The two parties have been in a row over the additional PSC imposed by MAHB of RM23 per passenger at klia2, in a move to equalise the PSC rate at klia2 and Kuala Lumpur International Airport (KLIA).

Last week, MAHB slapped AirAsia Group Bhd and AirAsia X Bhd (AAX) with a RM36.1 million lawsuit for refusing to collect the additional PSC and alleged arrears in PSC.

AirAsia X Malaysia CEO Benyamin Ismail said more than 90% of the “millions” of passengers departing from klia2 who fly with AirAsia will attest to the long walks to the departure gates, labeling klia2 as a passenger-unfriendly airport with inferior facilities and unjustified high charges.

He reiterated AirAsia’s complaints about the airport such as flight disruptions and cancellations due to major apron and runway defects, unscheduled closure of runways, ponding of water and fuel pipeline ruptures.

“We were sued after we refused to collect the extra RM23 that MAHB has imposed for the sole benefit of its shareholders. We will vigorously fight this suit. We will not be part of this scheme to burden the travelling public by making them pay more for below par services,” he said.

AirAsia noted that MAHB’s net profit more than tripled in 2017 to RM237 million from RM73 million in 2016, and estimates that MAHB’s returns on capital are well in excess of the level of the cost of capital set by regulators.

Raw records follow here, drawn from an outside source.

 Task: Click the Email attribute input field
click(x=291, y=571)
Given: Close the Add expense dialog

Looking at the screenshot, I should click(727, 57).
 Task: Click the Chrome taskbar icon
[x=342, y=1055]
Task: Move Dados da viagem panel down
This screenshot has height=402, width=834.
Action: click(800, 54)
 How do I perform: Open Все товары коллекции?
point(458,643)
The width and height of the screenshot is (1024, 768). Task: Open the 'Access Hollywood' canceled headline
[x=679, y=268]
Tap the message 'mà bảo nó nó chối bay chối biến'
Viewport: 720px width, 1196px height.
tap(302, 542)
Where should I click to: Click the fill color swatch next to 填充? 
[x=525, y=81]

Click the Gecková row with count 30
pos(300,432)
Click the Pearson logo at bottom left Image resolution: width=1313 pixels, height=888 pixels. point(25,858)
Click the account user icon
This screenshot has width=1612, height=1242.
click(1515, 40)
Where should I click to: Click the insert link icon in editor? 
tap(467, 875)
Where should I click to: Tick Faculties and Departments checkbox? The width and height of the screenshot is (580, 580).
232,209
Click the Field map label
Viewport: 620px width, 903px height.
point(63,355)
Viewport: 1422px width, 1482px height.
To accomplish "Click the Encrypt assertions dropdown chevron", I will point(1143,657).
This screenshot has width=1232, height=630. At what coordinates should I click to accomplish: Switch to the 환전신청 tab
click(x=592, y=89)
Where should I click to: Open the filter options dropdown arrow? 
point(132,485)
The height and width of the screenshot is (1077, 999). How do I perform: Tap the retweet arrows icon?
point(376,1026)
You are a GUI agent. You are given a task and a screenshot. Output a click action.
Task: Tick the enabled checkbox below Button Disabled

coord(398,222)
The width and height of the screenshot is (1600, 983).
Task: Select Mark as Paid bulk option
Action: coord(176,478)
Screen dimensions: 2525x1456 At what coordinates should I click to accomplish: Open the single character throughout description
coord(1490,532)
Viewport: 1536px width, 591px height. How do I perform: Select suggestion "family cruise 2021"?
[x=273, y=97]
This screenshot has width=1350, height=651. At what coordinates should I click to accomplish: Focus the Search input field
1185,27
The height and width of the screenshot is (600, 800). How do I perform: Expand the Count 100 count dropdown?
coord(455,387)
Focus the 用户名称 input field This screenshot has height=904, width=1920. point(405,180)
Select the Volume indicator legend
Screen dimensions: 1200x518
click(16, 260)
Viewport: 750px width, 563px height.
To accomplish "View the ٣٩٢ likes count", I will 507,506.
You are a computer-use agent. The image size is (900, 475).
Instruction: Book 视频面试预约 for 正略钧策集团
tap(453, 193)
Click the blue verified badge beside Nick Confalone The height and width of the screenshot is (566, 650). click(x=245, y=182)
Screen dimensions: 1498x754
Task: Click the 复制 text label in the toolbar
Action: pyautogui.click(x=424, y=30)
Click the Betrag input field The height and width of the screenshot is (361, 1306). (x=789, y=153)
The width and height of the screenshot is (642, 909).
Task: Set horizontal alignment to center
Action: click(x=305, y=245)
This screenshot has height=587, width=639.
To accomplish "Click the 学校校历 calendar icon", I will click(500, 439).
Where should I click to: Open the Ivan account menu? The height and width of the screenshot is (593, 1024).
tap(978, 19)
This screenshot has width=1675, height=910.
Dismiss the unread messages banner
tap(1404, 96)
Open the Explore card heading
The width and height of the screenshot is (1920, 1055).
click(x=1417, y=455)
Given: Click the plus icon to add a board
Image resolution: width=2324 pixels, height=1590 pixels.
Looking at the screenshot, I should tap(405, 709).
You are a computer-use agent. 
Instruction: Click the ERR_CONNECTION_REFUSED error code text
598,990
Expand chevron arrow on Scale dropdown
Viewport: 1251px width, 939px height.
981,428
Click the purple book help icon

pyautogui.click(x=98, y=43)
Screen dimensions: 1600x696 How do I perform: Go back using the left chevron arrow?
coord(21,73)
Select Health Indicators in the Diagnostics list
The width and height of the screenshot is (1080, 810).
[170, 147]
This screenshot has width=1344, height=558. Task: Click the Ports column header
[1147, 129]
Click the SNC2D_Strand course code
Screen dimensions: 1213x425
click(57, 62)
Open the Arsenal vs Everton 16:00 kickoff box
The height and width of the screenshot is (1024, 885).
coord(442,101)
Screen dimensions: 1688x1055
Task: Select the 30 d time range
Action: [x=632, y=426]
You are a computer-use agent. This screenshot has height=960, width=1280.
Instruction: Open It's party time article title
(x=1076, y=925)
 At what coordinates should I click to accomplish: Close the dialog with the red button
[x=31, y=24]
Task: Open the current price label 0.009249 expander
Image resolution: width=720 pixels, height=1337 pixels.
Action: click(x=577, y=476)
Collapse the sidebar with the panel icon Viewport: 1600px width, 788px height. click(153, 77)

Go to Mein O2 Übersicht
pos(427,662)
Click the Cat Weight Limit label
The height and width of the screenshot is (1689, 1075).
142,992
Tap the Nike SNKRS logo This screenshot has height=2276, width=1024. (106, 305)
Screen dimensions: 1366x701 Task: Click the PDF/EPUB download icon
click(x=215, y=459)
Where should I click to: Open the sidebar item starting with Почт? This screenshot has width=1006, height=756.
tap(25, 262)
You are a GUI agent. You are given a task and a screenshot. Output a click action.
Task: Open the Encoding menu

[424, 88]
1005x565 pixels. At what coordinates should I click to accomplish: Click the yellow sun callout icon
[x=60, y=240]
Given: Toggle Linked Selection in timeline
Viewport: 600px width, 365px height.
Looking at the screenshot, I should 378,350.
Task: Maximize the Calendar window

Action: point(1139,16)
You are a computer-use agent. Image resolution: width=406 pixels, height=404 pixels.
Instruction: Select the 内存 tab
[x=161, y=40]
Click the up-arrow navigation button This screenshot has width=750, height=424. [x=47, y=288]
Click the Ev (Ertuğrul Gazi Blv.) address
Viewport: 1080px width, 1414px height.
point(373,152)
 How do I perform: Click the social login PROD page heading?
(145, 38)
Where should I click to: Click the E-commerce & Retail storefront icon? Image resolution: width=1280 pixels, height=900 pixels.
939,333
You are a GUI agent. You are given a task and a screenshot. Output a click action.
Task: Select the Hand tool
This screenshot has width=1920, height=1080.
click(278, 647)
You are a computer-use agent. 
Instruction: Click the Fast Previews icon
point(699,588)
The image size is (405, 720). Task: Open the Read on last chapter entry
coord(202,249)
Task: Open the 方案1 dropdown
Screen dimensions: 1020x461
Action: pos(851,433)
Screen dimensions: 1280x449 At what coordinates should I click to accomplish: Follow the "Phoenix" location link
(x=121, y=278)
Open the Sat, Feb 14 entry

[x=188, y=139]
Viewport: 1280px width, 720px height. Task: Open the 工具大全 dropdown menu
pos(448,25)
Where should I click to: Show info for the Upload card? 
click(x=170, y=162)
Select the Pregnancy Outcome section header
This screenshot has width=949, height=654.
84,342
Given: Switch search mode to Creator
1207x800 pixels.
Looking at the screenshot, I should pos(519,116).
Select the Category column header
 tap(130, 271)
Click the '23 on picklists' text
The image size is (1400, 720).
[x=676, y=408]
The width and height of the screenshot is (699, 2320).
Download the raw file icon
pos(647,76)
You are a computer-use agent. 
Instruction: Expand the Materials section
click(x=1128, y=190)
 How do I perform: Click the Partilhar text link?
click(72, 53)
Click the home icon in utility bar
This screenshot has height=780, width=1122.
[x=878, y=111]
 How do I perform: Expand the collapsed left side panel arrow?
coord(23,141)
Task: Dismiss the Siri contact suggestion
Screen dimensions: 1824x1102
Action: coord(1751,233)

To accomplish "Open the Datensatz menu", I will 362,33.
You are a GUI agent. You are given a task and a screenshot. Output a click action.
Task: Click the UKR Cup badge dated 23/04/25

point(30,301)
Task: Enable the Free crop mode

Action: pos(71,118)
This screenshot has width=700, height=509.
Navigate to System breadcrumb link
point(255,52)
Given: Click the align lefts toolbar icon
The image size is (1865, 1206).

AirAsia Malaysia CEO Riad Asmat urged regulators and policy makers to rebuff the “unfair and unreasonable” attempt by MAHB to use its monopoly to enrich itself further by revisiting and rescinding the decision to raise the PSC.

“The overall tourism sector, one of Malaysia’s biggest revenue earners, and the interests of millions of Malaysians who have been able to fly because of the low fares pioneered by AirAsia, are being threatened by MAHB’s price hikes,” he said.

He challenged MAHB’s argument of needing more profits to operate smaller loss-making airports on behalf of the government, noting MAHB’s “exponential” growth in profits over the last three years even after taking into account losses in its Turkish operations.

“The additional RM23 to be collected will amount to more than RM100 million a year that will go straight to MAHB’s bottom line rather than to the government. MAHB will continue to be among the most profitable Malaysian companies for many years to come. But this will come at a cost to the wider Malaysian economy and at the expense of engines of growth such as AirAsia and AirAsia X,” he said.